With the passage of the Older Americans Act in 1965, senior centers first gained significant momentum in American society. Nearly 50 years later, senior centers remain an important part of many communities, but must adapt to the changing needs of their customers to provide the best possible service. AARP Louisiana, through a grant from the AARP Foundation and Caesar’s Foundation, produced this report to analyze changes in the senior center model, and provide recommendations for future improvements to these centers.
This report describes changes to senior centers over the past 50 years, and details recommendations on modernizing centers into 21st Century Wellness Centers. In addition to being the largest-ever generation of elderly people, today’s older Americans have needs and interests very different from the previous generation. As such, an effective senior center model includes programs and facilities designed to meet the social, mental, and physical needs of its clients.

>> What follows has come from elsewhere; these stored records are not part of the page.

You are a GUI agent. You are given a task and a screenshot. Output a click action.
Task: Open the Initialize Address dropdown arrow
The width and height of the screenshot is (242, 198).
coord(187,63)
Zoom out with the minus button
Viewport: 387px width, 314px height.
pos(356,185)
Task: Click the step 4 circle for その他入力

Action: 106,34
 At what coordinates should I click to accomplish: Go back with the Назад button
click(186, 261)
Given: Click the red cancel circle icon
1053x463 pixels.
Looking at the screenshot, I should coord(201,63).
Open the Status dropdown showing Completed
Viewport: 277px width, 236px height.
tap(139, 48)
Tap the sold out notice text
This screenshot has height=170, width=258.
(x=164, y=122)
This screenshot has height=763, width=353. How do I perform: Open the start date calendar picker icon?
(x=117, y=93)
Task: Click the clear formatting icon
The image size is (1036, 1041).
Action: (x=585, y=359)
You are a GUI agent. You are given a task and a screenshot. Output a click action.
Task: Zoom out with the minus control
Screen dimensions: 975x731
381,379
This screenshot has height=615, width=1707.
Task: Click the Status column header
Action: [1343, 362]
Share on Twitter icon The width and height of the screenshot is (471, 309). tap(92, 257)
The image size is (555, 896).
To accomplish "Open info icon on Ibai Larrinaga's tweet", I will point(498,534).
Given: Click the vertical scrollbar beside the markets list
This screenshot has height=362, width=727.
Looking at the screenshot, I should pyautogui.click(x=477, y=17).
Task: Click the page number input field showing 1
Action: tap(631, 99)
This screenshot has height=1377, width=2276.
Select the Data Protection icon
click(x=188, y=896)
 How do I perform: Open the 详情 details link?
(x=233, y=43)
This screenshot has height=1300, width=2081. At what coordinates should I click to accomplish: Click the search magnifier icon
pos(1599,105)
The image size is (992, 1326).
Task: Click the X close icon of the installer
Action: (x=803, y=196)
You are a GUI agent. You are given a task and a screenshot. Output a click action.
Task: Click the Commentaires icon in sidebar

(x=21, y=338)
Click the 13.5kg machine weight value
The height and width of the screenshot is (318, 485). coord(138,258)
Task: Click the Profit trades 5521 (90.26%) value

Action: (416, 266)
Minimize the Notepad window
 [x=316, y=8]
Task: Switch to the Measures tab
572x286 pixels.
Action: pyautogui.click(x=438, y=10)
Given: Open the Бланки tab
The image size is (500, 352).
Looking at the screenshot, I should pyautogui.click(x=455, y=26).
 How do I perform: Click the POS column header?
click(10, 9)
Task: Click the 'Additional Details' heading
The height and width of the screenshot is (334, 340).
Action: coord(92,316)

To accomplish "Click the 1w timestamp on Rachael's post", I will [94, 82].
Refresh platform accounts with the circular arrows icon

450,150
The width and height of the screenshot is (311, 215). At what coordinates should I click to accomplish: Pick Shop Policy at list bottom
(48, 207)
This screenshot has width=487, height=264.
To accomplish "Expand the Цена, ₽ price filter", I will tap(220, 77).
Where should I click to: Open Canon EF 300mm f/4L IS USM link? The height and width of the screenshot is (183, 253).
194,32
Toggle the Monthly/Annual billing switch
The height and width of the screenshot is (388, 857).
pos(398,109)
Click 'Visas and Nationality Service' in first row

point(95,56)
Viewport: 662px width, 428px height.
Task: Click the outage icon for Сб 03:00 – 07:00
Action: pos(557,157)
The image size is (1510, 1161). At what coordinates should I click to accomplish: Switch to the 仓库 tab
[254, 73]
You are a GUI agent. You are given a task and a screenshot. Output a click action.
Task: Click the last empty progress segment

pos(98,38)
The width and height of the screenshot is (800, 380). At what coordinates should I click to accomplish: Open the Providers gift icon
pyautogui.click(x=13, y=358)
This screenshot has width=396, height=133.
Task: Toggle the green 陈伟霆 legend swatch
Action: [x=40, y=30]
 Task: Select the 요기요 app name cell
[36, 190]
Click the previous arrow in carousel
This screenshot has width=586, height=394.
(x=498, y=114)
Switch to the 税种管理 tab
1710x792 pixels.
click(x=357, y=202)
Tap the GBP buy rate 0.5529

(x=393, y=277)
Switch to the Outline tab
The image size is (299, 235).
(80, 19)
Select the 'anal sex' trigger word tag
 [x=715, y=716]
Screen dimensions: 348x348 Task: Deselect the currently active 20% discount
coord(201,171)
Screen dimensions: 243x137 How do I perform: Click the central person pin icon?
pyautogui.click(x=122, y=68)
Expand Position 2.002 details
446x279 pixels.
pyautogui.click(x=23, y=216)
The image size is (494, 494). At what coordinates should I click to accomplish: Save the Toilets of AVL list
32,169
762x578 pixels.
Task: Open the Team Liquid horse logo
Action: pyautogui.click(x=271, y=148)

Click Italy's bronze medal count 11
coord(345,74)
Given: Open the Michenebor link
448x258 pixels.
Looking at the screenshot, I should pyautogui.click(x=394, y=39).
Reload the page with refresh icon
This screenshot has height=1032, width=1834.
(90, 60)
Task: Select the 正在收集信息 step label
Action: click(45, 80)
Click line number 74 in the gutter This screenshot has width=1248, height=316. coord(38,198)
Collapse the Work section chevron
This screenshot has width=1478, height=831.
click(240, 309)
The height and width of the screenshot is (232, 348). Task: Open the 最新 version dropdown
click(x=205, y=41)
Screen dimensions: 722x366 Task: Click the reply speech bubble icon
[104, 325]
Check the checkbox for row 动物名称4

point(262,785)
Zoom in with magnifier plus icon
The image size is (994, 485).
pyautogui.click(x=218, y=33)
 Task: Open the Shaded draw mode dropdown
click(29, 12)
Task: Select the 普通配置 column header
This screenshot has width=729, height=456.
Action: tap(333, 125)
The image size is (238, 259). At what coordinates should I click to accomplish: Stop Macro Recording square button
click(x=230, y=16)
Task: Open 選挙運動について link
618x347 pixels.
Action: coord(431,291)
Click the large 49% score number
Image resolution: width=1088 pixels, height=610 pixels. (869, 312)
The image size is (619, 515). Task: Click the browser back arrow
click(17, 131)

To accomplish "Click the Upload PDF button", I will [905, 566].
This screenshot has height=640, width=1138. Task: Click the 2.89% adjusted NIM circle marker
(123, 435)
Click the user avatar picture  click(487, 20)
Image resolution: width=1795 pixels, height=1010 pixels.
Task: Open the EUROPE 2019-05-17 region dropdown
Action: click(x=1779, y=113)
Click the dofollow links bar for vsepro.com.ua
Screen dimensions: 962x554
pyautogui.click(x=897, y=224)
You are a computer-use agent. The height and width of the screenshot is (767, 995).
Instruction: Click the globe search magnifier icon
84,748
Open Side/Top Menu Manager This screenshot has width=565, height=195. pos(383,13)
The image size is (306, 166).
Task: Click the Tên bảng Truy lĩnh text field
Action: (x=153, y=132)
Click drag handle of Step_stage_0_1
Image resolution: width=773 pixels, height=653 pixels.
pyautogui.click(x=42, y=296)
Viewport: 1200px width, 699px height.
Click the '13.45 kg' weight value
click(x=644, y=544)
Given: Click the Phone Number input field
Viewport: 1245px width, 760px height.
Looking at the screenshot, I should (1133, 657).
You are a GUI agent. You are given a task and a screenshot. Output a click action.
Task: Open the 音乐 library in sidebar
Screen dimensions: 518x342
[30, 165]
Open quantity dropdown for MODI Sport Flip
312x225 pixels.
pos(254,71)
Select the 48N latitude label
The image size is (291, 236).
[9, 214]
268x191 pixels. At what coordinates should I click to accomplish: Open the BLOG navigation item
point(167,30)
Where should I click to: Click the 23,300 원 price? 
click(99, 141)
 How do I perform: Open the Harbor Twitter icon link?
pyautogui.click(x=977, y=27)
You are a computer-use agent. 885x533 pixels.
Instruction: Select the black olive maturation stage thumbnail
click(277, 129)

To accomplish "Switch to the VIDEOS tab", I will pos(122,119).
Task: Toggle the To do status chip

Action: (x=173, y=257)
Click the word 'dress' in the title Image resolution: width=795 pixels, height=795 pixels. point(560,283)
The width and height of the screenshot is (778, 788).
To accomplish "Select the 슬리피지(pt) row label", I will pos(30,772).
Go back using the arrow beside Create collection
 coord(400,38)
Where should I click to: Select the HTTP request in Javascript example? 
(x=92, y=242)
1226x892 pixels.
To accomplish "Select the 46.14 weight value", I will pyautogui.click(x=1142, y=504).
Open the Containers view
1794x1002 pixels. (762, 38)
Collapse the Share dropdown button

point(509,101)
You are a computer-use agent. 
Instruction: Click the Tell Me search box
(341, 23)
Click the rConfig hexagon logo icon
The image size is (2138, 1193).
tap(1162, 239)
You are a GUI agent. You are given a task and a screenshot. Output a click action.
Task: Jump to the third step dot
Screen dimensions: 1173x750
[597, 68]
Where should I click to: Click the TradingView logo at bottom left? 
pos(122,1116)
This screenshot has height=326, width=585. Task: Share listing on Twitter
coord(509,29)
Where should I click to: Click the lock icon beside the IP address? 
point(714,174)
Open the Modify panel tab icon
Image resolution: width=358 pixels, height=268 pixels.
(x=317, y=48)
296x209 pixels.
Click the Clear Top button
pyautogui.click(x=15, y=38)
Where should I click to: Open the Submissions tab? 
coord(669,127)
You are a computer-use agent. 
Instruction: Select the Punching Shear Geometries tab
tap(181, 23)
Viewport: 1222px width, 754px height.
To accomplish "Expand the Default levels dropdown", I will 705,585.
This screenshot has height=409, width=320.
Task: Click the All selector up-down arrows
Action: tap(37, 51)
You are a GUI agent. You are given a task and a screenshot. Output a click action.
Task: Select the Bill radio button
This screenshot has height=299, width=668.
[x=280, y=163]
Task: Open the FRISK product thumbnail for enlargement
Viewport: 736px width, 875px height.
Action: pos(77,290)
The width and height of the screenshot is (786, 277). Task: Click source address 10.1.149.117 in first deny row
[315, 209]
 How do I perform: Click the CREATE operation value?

Other report highlights include:
- Communities should start by identifying which of the emerging models best fits the unique needs of their communities, and aligning programs and services to facilitate their specific definition of wellness. Those models include:
a. Multi-generational community centers
c. Lifelong learning
d. Continuum of care/transitions
e. Entrepreneurial center
f. The Café program
- While the need to enhance existing programs is increasing, funding for such items is decreasing. With that in mind, communities need to find alternate means of funding their improved centers.
- Recommended policy changes focus on incentivizing innovation and integrating Older Americans Act programs with other national initiatives, including Livable Communities work and healthcare reform.
- In order to ensure continued success, Wellness Centers require thoughtful, intentional governance structure. The report outlines a sample structure that incorporates both participants and community stakeholders into the decision-making process.
One note on this movement towards “Wellness Centers.” We are aware of other efforts to build or create “well-being” programs for older adults. While seemingly only a semantic difference, we think a “well-being” platform better fits the senior center model and allows a more natural modernization and evolution.
How to Use
Community leaders can use this report to evaluate the effectiveness of their senior centers, and begin planning for their evolution into the 21st Century. Using the Hollygrove project in New Orleans as an example, leaders can determine what measures should be taken to best prepare their communities for these changes.